Cesarito and Pedro are really proud of this blue car. I don’t know when or how it was
acquired, but now it can usually be found parked in front of my house, full of pan de agua and biscochitos to be sold at Neno’s colmado. The windows are tinted, the dashboard ripped out, and the seat
covers hide who knows what God-awful upholstery underneath. At night, when the jóvenes
set up their empanada stand on the sidewalk by my front door, and the girls
borrow books off my shelves to read by the light of one bare bulb outside the
colmado, Cesarito and Pedro lean against the car and the rest of the men settle
into their plastic chairs on the sidewalk. There they discuss the same three topics and continue the
same game of casino, voices rising to the same tempo night after night.
Nothing ever changes.
This blue car is notable for its newness. (I mean the fact that it wasn’t here before. It’s probably as old as I am.) What happens on my street, and on the
next one over, and throughout the whole town, is what’s been happening here
forever, and what will continue to happen until the end of time. At least that’s what it feels like. This puts my presence here in
perspective. No wonder I’m so
special. I came in two years ago
and interrupted the never-ending routine with curiosity and enthusiasm and
books and ideas… all of which have gotten less novel with time. Imagínate.

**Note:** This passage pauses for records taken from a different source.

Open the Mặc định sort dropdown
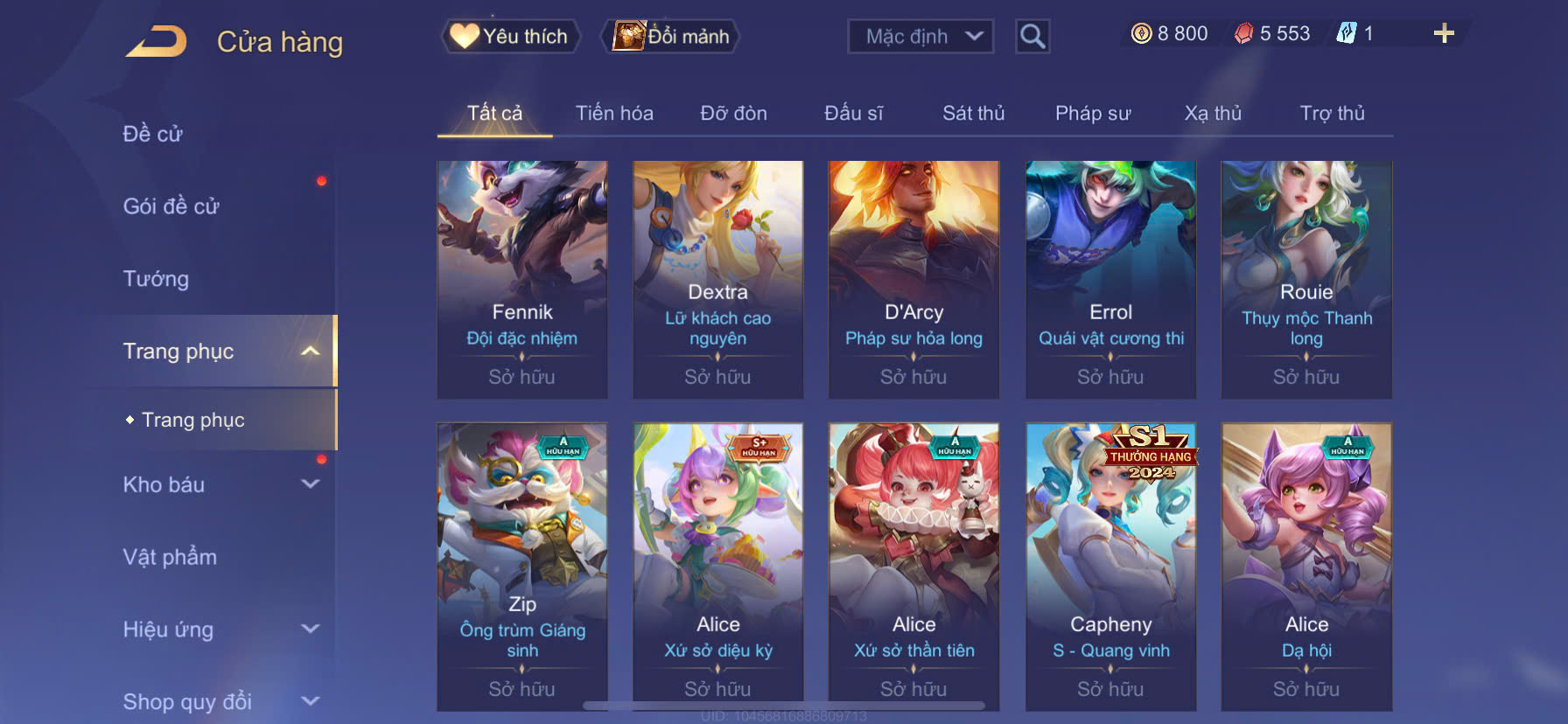Image resolution: width=1568 pixels, height=724 pixels. click(x=920, y=36)
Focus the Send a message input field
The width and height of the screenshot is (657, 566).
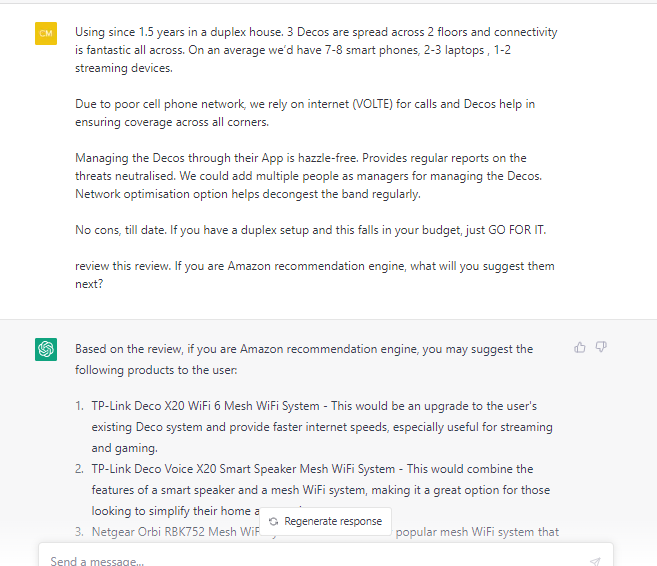coord(300,561)
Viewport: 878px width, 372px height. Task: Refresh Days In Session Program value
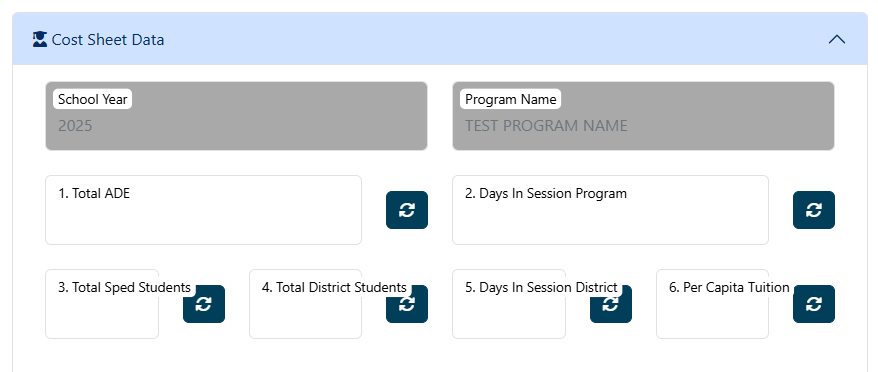click(x=814, y=210)
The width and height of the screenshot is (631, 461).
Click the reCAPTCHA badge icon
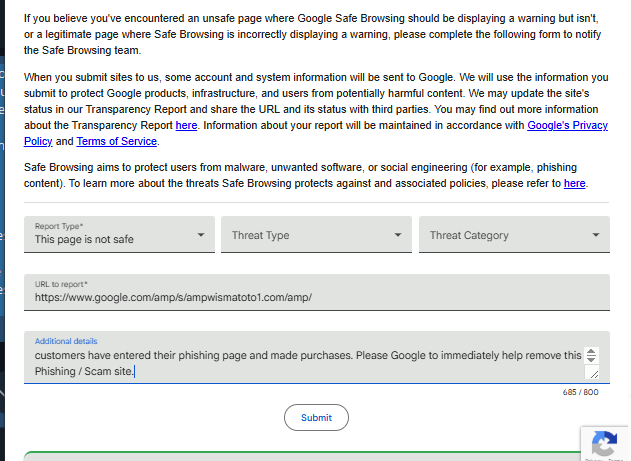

The motivation that I felt with my teachers a few weeks ago
has already given way to countrywide strikes for higher teacher pay. School is now just two hours in the
morning, and two in the afternoon.
Truthfully, it was only three hours before, so I wouldn’t say that
there’s all that much of a difference, except that there is less order than
usual. If that’s even possible. So forget teacher training for the
moment. My reading program marches
on, but everything is affected by the ambiance of the school, the mood of the
teachers. Among the many
frustrating things about the joke that is the Dominican public school system, strikes
are really just icing on the cake.
I spent last week wilting in my house because there was no
school at all, not even two hours, and I had nothing to do but hang out with
the kids in my backyard and suffer a slow, painful death of boredom and lack of
purpose. Ok, that’s a little
melodramatic. But at this point, I
swing between complete desperation to be out of this country town and a premature
nostalgia for the beauty around me here.
Sometimes I love everyone fiercely, sometimes I feel kind of hateful. When you’re in a moment, it’s hard at
times to remember ever feeling any differently. When you have a horrible headache, you wonder if you’ll ever
be comfortable again. When you’re
healthy, sickness is just a bad memory.
That’s what they say about childbirth, isn’t it? You forget. Otherwise, no woman would have a second child. (Or, here, a sixth, seventh, tenth…)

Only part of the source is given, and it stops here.